Geleia de pêssego e pessegada

Ganhei duas sacolas imensas de pêssego. Havia muito tempo que eu não ganhava frutas assim, de época, de quem tem quintal, sítio, e árvores frutíferas.

Nunca tinha ganhado pêssegos, de modo que nunca precisei saber o que fazer com muitos deles.

A primeira ideia que tive foi de fazer uma geleia, porque já fiz geleia de outras frutas e sabia que o processo era o mesmo pra todas. A fórmula é sempre a mesma: o peso das frutas + 1/2 do peso das frutas em açúcar e suco de limão caso a fruta não seja rica em pectina, que é o agente espessante natural pra dar o ponto de geleia.
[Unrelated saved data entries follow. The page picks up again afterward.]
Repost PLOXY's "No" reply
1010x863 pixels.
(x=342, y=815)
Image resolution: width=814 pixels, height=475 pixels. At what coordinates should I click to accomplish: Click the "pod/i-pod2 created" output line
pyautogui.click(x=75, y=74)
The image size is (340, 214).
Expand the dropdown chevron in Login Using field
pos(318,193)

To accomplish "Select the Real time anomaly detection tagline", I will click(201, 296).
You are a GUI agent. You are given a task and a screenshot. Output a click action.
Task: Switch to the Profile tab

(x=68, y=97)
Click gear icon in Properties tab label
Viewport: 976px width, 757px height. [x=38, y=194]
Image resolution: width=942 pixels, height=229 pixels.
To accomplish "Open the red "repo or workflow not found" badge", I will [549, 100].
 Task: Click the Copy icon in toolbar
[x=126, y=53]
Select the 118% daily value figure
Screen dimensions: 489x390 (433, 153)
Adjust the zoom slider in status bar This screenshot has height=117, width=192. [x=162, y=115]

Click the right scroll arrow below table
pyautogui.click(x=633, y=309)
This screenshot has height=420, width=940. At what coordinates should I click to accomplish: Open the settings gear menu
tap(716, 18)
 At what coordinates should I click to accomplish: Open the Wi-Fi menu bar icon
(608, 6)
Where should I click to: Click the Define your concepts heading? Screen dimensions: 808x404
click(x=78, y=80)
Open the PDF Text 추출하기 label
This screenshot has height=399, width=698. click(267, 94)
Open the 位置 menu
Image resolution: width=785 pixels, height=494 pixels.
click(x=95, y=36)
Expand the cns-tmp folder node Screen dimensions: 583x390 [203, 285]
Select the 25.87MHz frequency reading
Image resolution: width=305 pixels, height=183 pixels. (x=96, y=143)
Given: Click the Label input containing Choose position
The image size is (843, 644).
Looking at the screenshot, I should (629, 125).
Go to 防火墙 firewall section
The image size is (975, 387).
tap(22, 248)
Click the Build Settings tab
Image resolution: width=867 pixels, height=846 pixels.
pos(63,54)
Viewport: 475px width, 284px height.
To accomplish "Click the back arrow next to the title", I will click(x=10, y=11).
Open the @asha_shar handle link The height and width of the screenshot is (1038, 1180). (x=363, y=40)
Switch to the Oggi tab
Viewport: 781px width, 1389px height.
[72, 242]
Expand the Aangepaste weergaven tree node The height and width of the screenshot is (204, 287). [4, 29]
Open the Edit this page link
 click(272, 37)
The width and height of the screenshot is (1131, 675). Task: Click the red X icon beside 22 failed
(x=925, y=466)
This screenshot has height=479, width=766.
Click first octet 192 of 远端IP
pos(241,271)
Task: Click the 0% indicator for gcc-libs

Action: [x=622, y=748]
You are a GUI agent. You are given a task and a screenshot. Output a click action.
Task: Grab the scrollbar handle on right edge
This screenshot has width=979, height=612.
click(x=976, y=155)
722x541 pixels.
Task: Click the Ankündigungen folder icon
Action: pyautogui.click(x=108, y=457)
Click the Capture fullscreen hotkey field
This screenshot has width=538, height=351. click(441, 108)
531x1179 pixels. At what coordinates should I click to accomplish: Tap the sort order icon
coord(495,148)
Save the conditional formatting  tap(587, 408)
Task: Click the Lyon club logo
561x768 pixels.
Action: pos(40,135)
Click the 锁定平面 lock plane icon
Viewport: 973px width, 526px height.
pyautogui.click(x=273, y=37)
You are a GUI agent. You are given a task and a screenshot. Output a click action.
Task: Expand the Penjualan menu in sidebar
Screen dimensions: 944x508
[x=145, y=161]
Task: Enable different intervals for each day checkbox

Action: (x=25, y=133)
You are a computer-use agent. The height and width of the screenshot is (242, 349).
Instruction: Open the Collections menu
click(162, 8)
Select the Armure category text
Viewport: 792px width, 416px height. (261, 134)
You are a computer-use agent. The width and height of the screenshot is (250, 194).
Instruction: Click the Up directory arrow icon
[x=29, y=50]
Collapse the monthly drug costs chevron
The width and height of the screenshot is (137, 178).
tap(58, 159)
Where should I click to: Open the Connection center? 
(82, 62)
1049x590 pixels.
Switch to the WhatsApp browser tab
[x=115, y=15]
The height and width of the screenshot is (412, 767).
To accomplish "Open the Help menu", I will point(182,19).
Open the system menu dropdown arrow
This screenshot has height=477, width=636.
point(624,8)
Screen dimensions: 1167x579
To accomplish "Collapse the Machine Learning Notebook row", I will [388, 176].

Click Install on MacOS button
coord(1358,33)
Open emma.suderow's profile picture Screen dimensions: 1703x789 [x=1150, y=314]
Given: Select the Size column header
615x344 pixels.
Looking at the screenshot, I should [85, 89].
Descasquei os pêssegos, e fui com carinho colocando cada um deles em uma vasilha com água com meio limão espremido — que é pra não deixar que os pêssegos escureçam enquanto descascava. Pesei os pêssegos — eu tinha 1,5kg, assim, limpos — , e pesei em seguida 700g de açúcar (a metade do peso das frutas). Levei tudo pra panela espremendo mais meio limão. Alguns cravinhos juntos do cozido pra dar um aroma interessante valem a pena.

O líquido no fogo aos poucos engrossou, e a gotinha que tirei com a colher da panela caiu num pires sem se espalhar, e tive certeza que minhas frutas tinham virado geleia.

Mas como acontece com quem tem quintal, eram muitos os pêssegos. E resolvi então fazer uma pessegada.

Joguei no google, e achei essa receita:

2 kg de pêssegos sem os caroços
1 kg de açúcar

Modo de fazer:

Depois de pelados e sem caroços é que se pesa. Aferventar para tirar o amargo. Trocar a água e deixar cozinhar. Quando estiverem cozidos, escorrer a água. Em seguida passar na peneira de taquara. Levar ao fogo junto com o açúcar e tomar o ponto da seguinte maneira: tirar um pouco na ponta da faca e deixar esfriar. Bater nas costas da mão. Se não pegar, está bom para despejar em caixetas forradas com papel manteiga.

O blog se chamava Quitandas de Minas, e mineira que sou, achei por bem tomar isso como um sinal dos céus. Segui a receita da Tia Cecy, de Entre Rios de Minas, não sem antes dar minha modificada. Embora eu tenha mesmo uma peneira de taquara que a receita adverte que eu deveria usar, a minha é um enfeite muito amado, comprado no mercado central de BH, e que fica pendurado na parede da sala. Assim, acabei usando um passe-vite, um instrumento manual que se usa pra amassar legumes e fazer sopa, e estava resolvida. Apreciei especialmente as instruções da receita sobre o ponto da pessegada – é basicamente o que diferencia da geleia -, e fiquei muito sorridente quando enfiei a faca no doce que ferveu por horas no fogão e o ele não se soltou da faca nas costas da minha mão.

Virei tudo improvisadamente numa forma de bambu japonesa forrada previamente com papel manteiga, que via de regra só uso pra cozinhar legumes ao estilo oriental. Achei bonito. Parei, tirei uma fotografia. Joguei no twitter.

Ainda não cortei o doce, mas desde então não sai da minha cabeça o blog aleatório em que confiei pra fazer essa pessegada.

Eu me furto muitas e muitas vezes de escrever receitas, modos de fazer, ou mesmo histórias sobre comida simplesmente porque julgo que quem lê pode enxergar nessa escrita uma coisa menor, pequena. Talvez nem achem que falar de comida, ou escrever histórias de receitas é escrita. E aí pensei nesse blog, tão aleatório, e assim mesmo tão relevante pra mim naquele dia. Pensei na Rosaly Senra, que foi quem transcreveu a receita da Tia Cecy pra esse mundão de minha internet. Me dei conta do quanto aquela receita de pessegada se parecia com uma mensagem numa garrafa jogada ao mar, escrita assim, despretensiosamente, como quem envia beijos, desejos, pedidos de socorro ou saudades mar afora, e espera quem a encontre. Ou não se espera nada, apenas que a garrafa flutue e navegue pelas águas.

Senti uma vontade súbita de agradecer pelas mensagens na garrafa que encontro mundo afora. E de soltar algumas outras mensagens por aí. Não sei quem apanhará, apenas acredito que vai existir alguém por aí que não vai ficar indiferente ao que registrei. Alguém que vai achar que receitas podem ser formas bonitas de escritas, que cozinha não é assunto menor, e que o cotidiano é tão significante e insignificante ao mesmo tempo, como somos todos nós.